Il y 13 mois, l’IMEDD lançait le projet "ON THE MOVE FROM MONACO TO THE WORLD", un projet de fédération international à la mobilité douce et aux énergies renouvelables, avec une première campagne promue à EVER MONACO 2012.
ON THE MOVE FROM MONACO TO THE WORLD répond à un besoin exprimé par les entreprises de ces secteurs d’activités en termes de lien social international, fondé sur une démarche de fédération, d’informations, et de projets, pour encourager des réponses à l’enjeu suivant….

En un an d’existence, le site Internet bilingue français et anglais ON THE MOVE FROM MONACO TO THE WORLD a atteint 94 pays, se positionnant comme un outil de fédération et de sensibilisation à la mobilité douce et aux énergies renouvelables.

Ce suivi à l’international est notamment lié au travail de l’IMEDD en matière d’animations de diverses communautés sur les réseaux sociaux et à la stratégie de marketing digital mise en place.

En matière de visitorat, ON THE MOVE FROM MONACO TO THE WORLD est suivi par différents types de profils.

Dans le secteur des énergies renouvelables, ce sont principalement des entreprises du secteur du photovoltaïque, de l’éolien et de la géothermie. Ce dernier point figure parmi les thématiques que nous traiterons en 2013. Ce sont aussi des dirigeants, directeurs du développement durable, des directeurs corporate communication, des directeurs achats, qui suivent régulièrement notre actualité, pour s’informer sur les énergies renouvelables et l’efficacité énergétique. Des scientifiques et des organisations publiques de différents pays suivent aussi nos publications, que cela soit par une lecture directe sur le site, ou en consultant nos publications sur les réseaux sociaux.

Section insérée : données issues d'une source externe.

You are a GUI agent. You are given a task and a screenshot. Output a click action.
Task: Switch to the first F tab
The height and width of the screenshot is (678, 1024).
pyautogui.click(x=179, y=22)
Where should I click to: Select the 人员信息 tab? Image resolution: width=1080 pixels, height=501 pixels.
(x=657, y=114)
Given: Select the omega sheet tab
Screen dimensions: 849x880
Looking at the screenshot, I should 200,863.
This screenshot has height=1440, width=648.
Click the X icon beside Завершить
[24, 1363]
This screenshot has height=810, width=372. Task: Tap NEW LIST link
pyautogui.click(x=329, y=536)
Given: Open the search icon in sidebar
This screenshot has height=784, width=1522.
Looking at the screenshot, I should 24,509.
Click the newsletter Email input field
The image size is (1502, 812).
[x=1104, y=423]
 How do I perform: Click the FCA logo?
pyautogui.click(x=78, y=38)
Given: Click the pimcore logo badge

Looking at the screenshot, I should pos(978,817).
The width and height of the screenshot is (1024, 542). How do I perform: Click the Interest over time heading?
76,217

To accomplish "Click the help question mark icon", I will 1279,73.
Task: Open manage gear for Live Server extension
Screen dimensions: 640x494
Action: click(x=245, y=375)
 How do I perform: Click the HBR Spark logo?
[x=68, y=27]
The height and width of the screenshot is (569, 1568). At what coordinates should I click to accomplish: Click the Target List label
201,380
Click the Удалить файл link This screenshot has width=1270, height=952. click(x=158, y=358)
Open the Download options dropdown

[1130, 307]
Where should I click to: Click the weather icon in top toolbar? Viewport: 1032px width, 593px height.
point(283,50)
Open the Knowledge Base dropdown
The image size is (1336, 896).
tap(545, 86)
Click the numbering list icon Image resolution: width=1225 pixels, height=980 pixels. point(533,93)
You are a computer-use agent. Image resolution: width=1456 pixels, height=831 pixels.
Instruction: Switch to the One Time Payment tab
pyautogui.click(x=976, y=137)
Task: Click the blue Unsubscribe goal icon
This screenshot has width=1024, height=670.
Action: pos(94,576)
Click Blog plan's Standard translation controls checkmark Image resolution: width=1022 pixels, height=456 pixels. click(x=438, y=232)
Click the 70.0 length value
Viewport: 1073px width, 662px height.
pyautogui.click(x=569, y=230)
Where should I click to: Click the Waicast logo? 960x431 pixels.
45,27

Dans le secteur de la mobilité douce, ce sont principalement des constructeurs (différents postes : dirigeants, directeurs communication cnstitutionnelle, responsables des projets de mobilité, ingénieurs, directeurs achats, gestionnaires de flottes, etc…), des équipementiers, des fournisseurs d’infrastructures de recharge, des sociétés de covoiturage, d’auto-partage, de fournitures de bus, … Des scientifiques et organisations publiques et de très grandes métropoles, suivent aussi nos articles sur la mobilité.

D’autres secteurs suivent ON THE MOVE FROM MONACO TO THE WORLD, parmi lesquels on retrouve des activités en relation avec la mobilité ou la maîtrise énergétique : télécommunications, domotique, informatique et Green IT, banque, assurance, presse et media spécialisés, conseils en RH, etc…

Outre ces profils avertis aux enjeux des énergies et de la mobilité, les réseaux sociaux permettent à l’IMEDD d’atteindre un large public, dans 94 pays, qui régulièrement voit nos publications sur leur mur.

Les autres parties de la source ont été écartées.